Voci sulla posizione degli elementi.
------------------------------------
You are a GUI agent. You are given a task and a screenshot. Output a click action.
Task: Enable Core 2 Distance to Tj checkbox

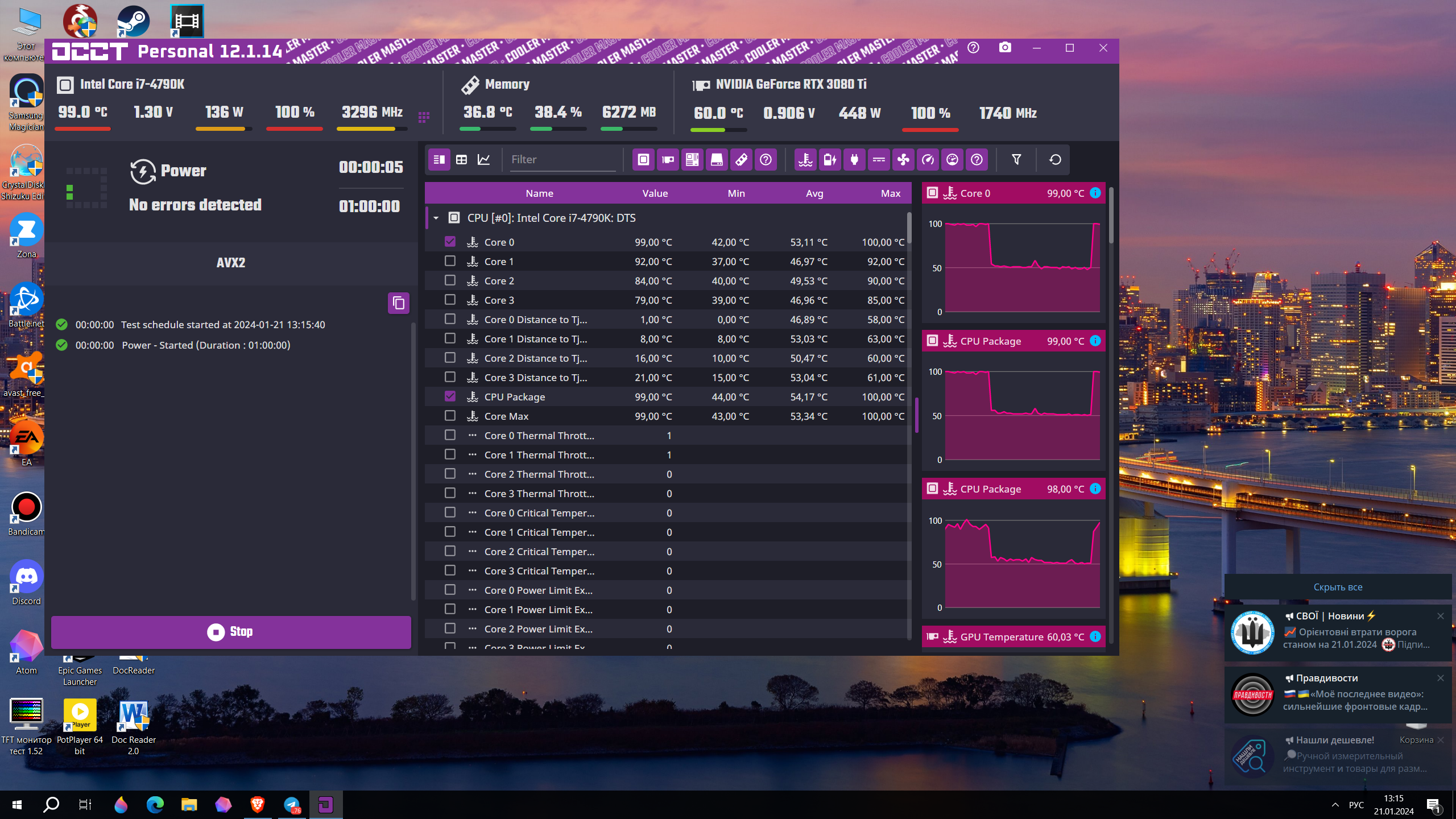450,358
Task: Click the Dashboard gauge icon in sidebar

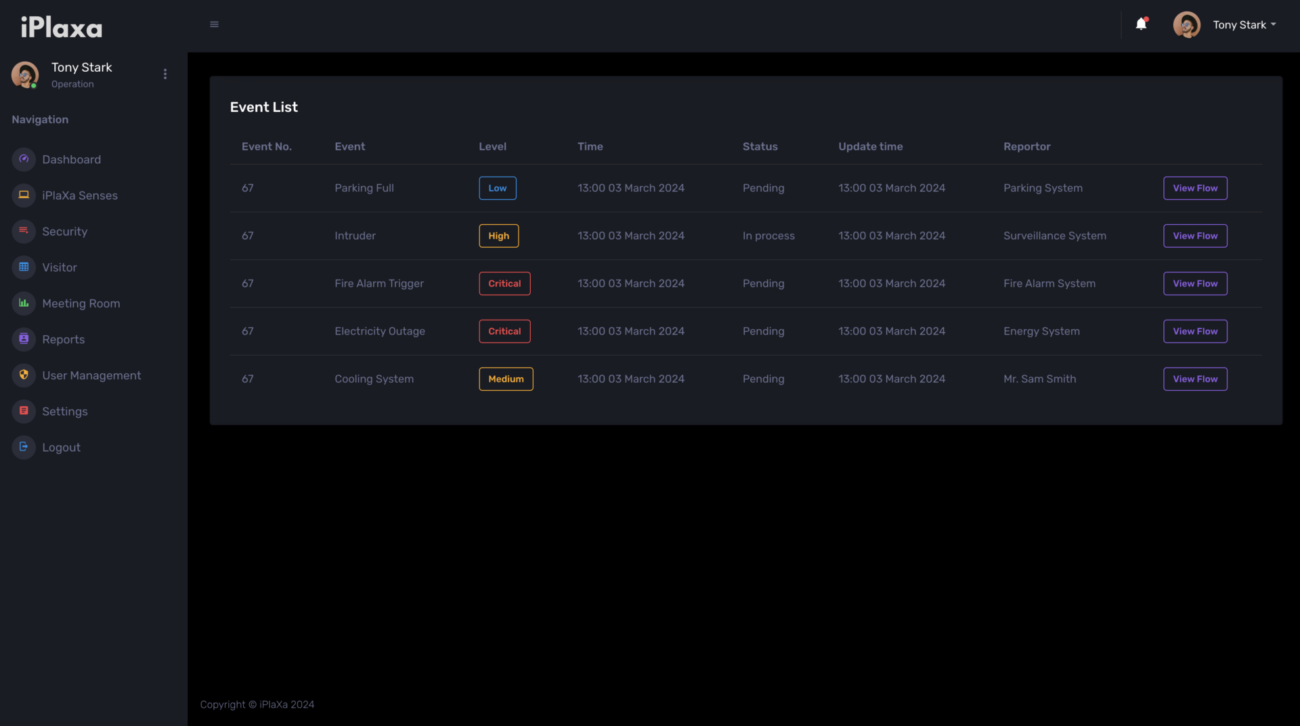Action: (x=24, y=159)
------------------------------------
Compito assegnato.
Ripeti alla lettera tutte le righe dell'elenco riportato sopra, senza includere le immagini.

Risposta al compito.
You are a GUI agent. You are given a task and a screenshot. Output a click action.
Task: Enable Core 2 Distance to Tj checkbox

450,358
Task: Click the Dashboard gauge icon in sidebar

Action: (x=24, y=159)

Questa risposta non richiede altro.